Adanya ancaman radikalisme jelang Pemilu 2024 tersebut, pihak berwenang harus memperkuat kerangka hukum untuk menghadapi radikalisme di ruang digital, termasuk Undang-Undang yang mengatur penggunaan media sosial, sanksi bagi pelaku radikalisme, dan peraturan perlindungan privasi.
Upaya penangkalan konten radikalisme, terorisme maupun hoaks dilakukan untuk memastikan berlangsungnya Pemilu yang produktif dan sehat bagi masyarakat Indonesia. Selain itu kewaspadaan masyarakat terhadap konten-konten radikalisme juga harus ditingkatkan, karena apabila tidak, masyarakat dapat terpengaruh sehingga berdampak pada kehidupan sosialnya.
Untuk menangkal penyebaran ideologi terorisme di masyarakat, harus dilakukan penguatan civil society. Caranya dengan melakukan pembinaan dan penyadaran kepada masyarakat yang kerap menjadi target rekrutmen anggota teroris. Maka dalam diri dan jiwa individu masyarakat, harus terus menggelorakan semangat persatuan, untuk melawan radikalisme dan terorisme, serta menjaga persatuan dan persaudaraan, agar tetap bisa hidup berdampingan dalam perbedaan.

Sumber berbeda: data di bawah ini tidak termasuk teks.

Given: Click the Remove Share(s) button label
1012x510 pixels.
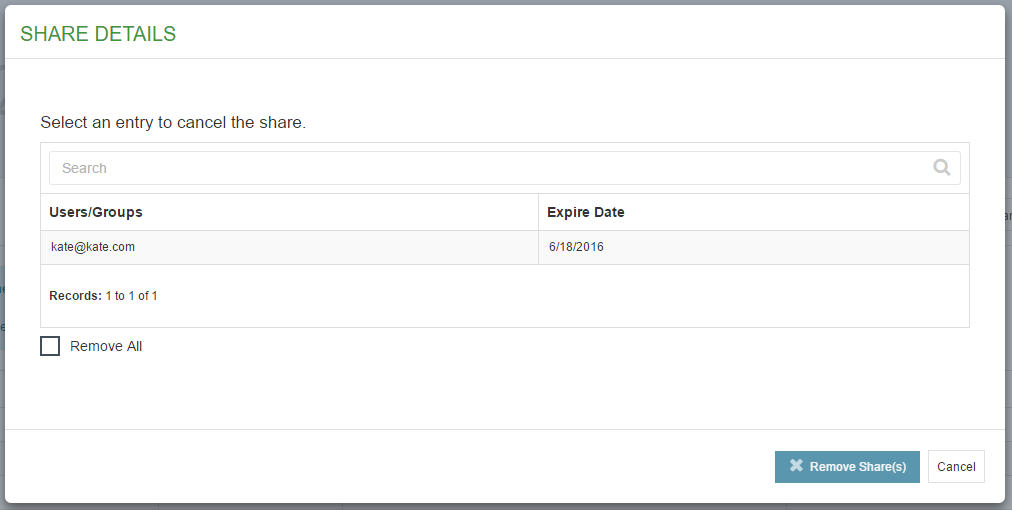Looking at the screenshot, I should (858, 467).
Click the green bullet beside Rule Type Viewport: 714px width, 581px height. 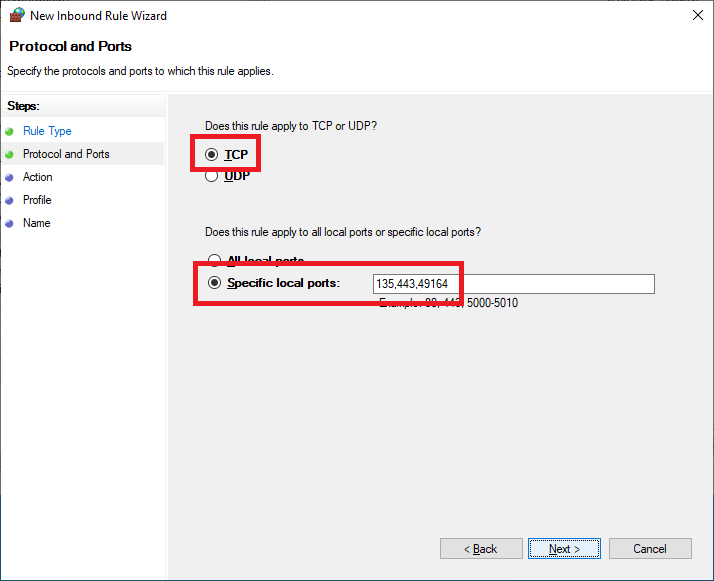(10, 131)
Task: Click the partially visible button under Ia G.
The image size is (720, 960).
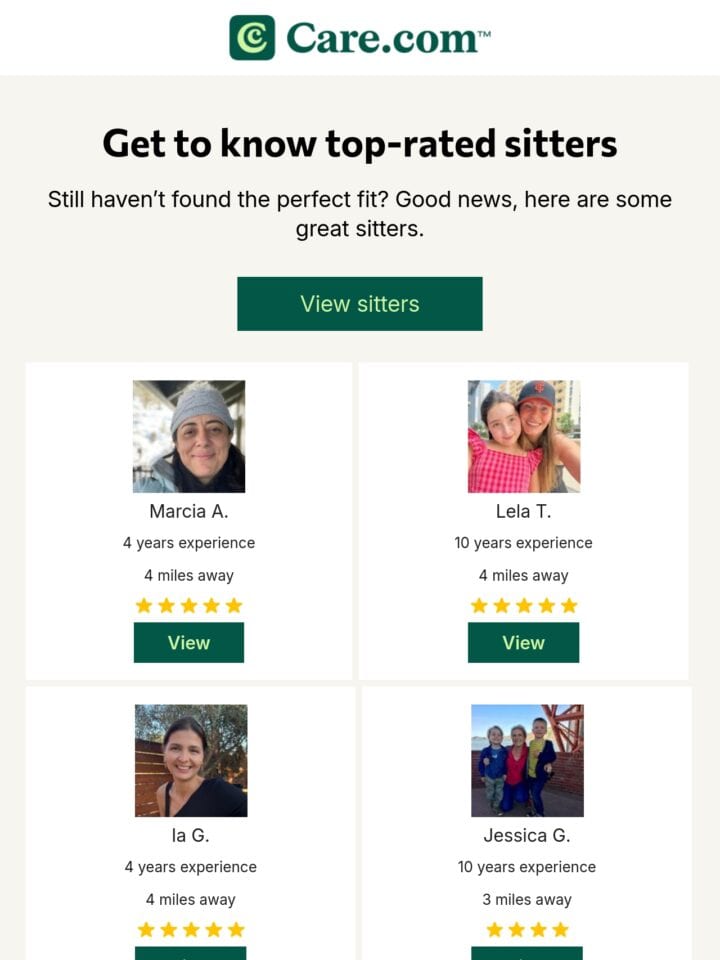Action: pyautogui.click(x=190, y=953)
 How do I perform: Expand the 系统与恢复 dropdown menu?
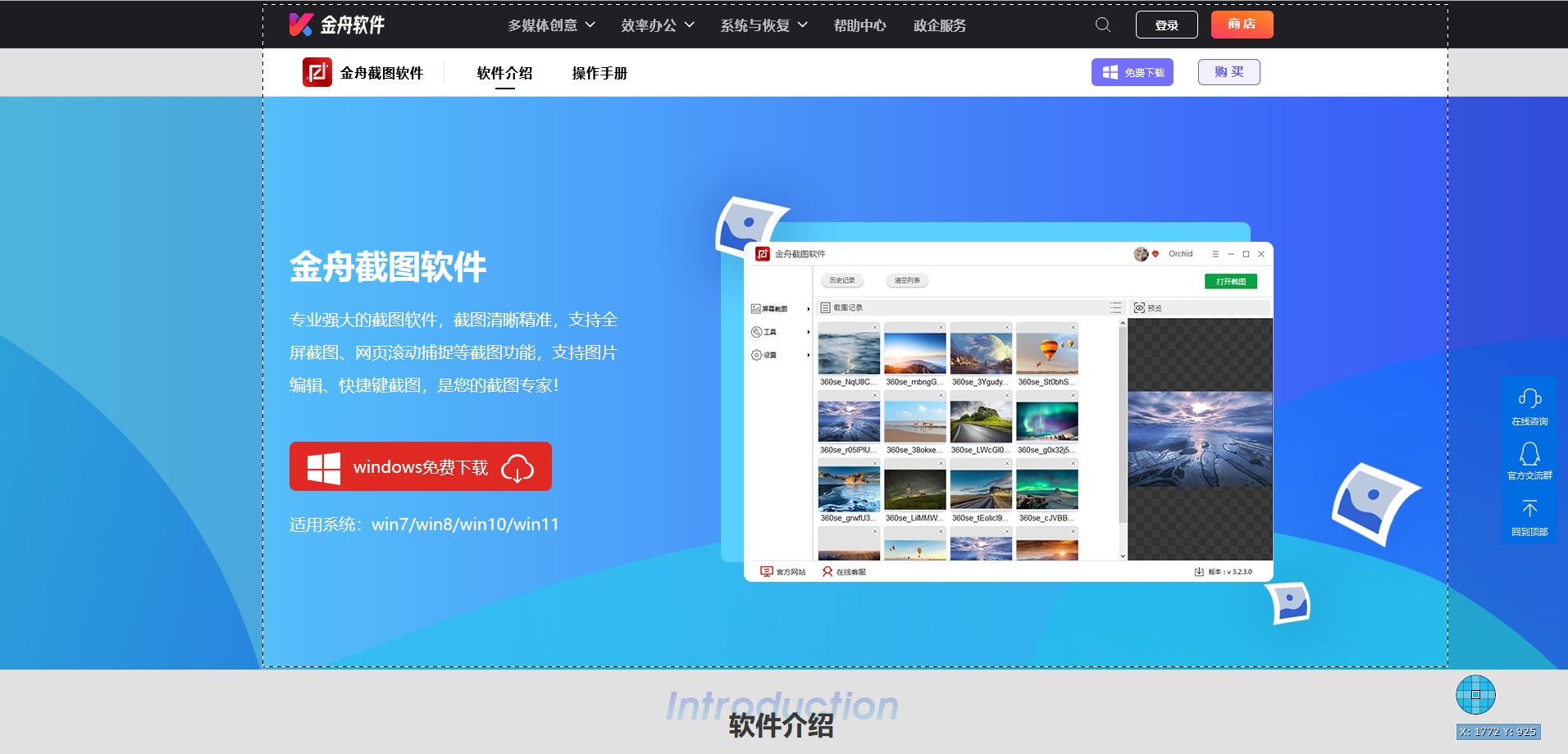click(763, 25)
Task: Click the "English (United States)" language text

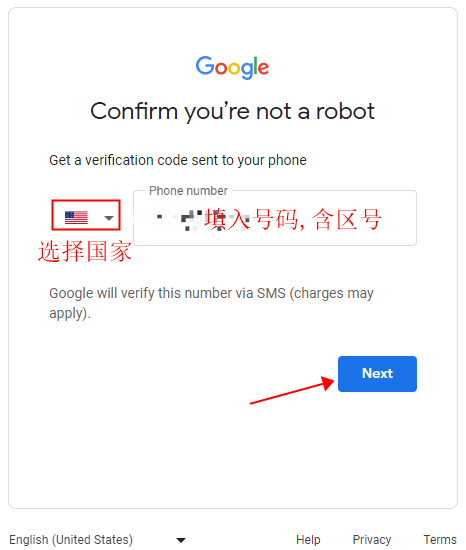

Esensi pelaksanaan pemilu adalah menyatukan sesama anak bangsa dan memberikan kontribusi bagi peningkatan kualitas demokrasi. Oleh karena itu, pemerintah mengajak masyarakat ambil bagian dan berperan untuk menjaga ruang digital yang aman dan sehat dengan membagikan konten-konten yang positif.